▶ **DIRECTIONS**
Among the lines below, restate word for word only those from the line with "Given: Focus the Enter Your Email field" through the line with "This screenshot has height=770, width=1429.", with both end lines kept.
BEGIN THE INPUT
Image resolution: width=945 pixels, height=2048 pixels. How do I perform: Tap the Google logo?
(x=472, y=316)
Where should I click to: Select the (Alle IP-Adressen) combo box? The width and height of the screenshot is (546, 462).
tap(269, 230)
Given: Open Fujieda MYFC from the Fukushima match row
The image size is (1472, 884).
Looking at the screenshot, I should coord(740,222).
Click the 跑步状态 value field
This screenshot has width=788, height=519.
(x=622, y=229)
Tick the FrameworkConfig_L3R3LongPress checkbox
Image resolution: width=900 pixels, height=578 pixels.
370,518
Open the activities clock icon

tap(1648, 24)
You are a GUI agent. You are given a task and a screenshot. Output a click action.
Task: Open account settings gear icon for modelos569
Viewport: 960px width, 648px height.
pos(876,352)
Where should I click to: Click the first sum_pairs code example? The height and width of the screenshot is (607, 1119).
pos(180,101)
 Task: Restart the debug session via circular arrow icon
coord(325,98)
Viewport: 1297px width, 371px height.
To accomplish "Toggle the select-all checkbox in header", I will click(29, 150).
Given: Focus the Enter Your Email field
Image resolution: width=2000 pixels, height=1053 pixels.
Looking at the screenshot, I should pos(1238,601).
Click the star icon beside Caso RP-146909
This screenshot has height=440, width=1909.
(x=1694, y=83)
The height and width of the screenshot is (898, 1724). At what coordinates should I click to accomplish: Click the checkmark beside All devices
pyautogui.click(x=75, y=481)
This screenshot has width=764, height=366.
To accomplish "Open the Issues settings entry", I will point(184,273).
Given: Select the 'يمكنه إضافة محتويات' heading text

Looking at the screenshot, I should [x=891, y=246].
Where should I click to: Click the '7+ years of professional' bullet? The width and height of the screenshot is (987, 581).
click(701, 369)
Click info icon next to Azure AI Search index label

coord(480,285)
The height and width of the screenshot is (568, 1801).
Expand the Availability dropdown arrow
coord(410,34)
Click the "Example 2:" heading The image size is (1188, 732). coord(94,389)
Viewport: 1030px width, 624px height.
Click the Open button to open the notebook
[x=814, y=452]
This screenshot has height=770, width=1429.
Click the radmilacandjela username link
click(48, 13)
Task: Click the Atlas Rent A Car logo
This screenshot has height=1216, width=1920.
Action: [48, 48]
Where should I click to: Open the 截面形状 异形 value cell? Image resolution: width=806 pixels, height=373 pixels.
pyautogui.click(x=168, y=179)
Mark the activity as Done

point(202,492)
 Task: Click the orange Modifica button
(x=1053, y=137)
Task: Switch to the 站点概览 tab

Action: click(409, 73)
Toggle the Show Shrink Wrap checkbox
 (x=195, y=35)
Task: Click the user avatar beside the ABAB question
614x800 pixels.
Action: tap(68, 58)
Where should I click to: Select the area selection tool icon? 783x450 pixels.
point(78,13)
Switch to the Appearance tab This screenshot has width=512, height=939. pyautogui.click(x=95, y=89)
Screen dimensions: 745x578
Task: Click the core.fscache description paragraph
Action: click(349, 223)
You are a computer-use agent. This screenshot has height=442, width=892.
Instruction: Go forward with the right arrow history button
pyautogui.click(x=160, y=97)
END THE INPUT
▶ **SOLUTION FOR THIS EXERCISE**
Given: Focus the Enter Your Email field
Image resolution: width=2000 pixels, height=1053 pixels.
Looking at the screenshot, I should pos(1238,601).
Click the star icon beside Caso RP-146909
This screenshot has height=440, width=1909.
(x=1694, y=83)
The height and width of the screenshot is (898, 1724). At what coordinates should I click to accomplish: Click the checkmark beside All devices
pyautogui.click(x=75, y=481)
This screenshot has width=764, height=366.
To accomplish "Open the Issues settings entry", I will point(184,273).
Given: Select the 'يمكنه إضافة محتويات' heading text

Looking at the screenshot, I should [x=891, y=246].
Where should I click to: Click the '7+ years of professional' bullet? The width and height of the screenshot is (987, 581).
click(701, 369)
Click info icon next to Azure AI Search index label

coord(480,285)
The height and width of the screenshot is (568, 1801).
Expand the Availability dropdown arrow
coord(410,34)
Click the "Example 2:" heading The image size is (1188, 732). coord(94,389)
Viewport: 1030px width, 624px height.
Click the Open button to open the notebook
[x=814, y=452]
This screenshot has height=770, width=1429.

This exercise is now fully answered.